Incorporating Illumina RNAseq into AUGUSTUS with Tophat
This document describes a method for structurally annotating a genome based on deep sequencing of a transcriptome, RNA-Seq. The guide below was adapted from a description of the method we initially developed for and applied in the RNA-Seq based Genome Annotation Assessment Project (rGASP) that can be found at http://bioinf.uni-greifswald.de/augustus/binaries/readme.rnaseq.html. For rGASP, Mario used BLAT. Using Tophat, the general approach is to generate intron hints for Augustus from the RNA-Seq, which can be used together with hints from other sources if available (like from an existing gene models, ESTs, protein or genomic conservation, MS/MS). You may adjust the below procedure for your needs, for example, if you choose to first assemble RNA-Seq reads to contigs, you may just just treat them as other larger transcript fragments such as ESTs and use BLAT/GMAP+blat2hints.pl to generate the hints.

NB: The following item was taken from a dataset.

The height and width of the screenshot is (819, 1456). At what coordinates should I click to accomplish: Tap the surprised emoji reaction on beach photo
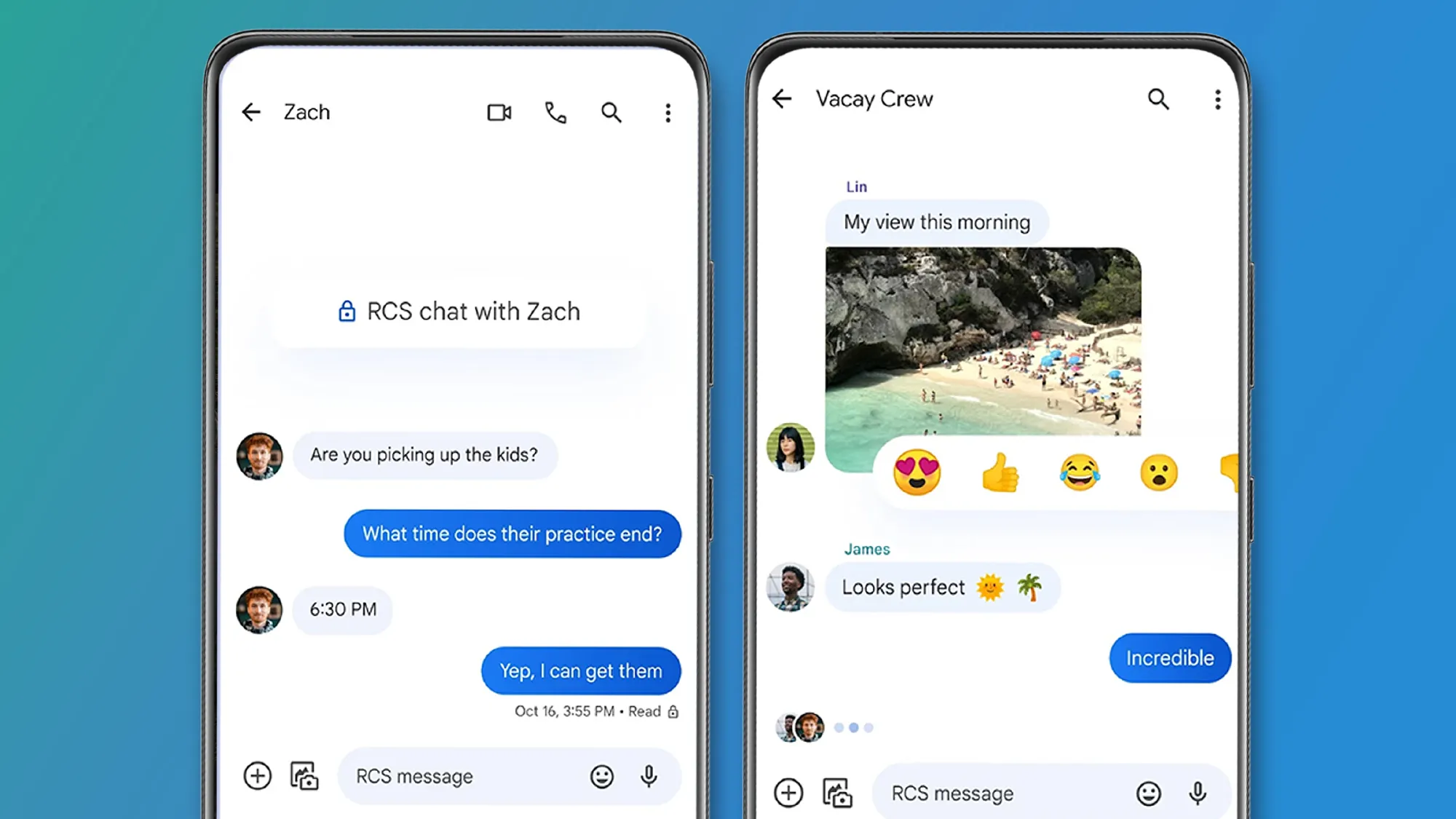pos(1159,472)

Currently, this documentation only comprises the generation of intronhints from RNAseq data with Bowtie/Tophat. Intronhints are the most important hints that can be generated from RNAseq data. According to our experience, intronhints also produce good gene predictions if not UTR model is available, that means intronhints are suitable for most genome annotation projects. Exonparthints are in many cases a valuable addition if a good UTR model exists. Instructions for the generation of exonparthints from a bam file can be found in our GSNAP tutorial at http://bioinf.uni-greifswald.de/bioinf/wiki/pmwiki.php?n=IncorporatingRNAseq.GSNAP .
You may incorporate RNAseq data with Tophat/Bowtie in a single-step or in a two-step approach. We call the two-step approach 'iterative mapping'. Single-step means that you map RNAseq data against the genome, create hints from the alignments, predict genes with AUGUSTUS with these genes, and you're done. The optional second step may increase the number of reads aligned to a splice site and may therefore increase gene prediction accuracy. For the second step, you need to generate a exon-exon junction file that you provide to Bowtie as a database. After the second round of alignment, you map the alignments back to genome level, create new hints and run AUGUSTUS with the new hints, again. We recommend the two-step method!
Illustration of iterative mapping
Before using Bowtie/Tophat for predicting genes with AUGUSTUS, consider the following advantages and disadvantages:
If you decide to use Bowtie/Tophat, we strongly recommend that you use Bowtie2/Tophat2 because Tophat2 has an increased sensitivity for intron discovery when compared to Tophat(1).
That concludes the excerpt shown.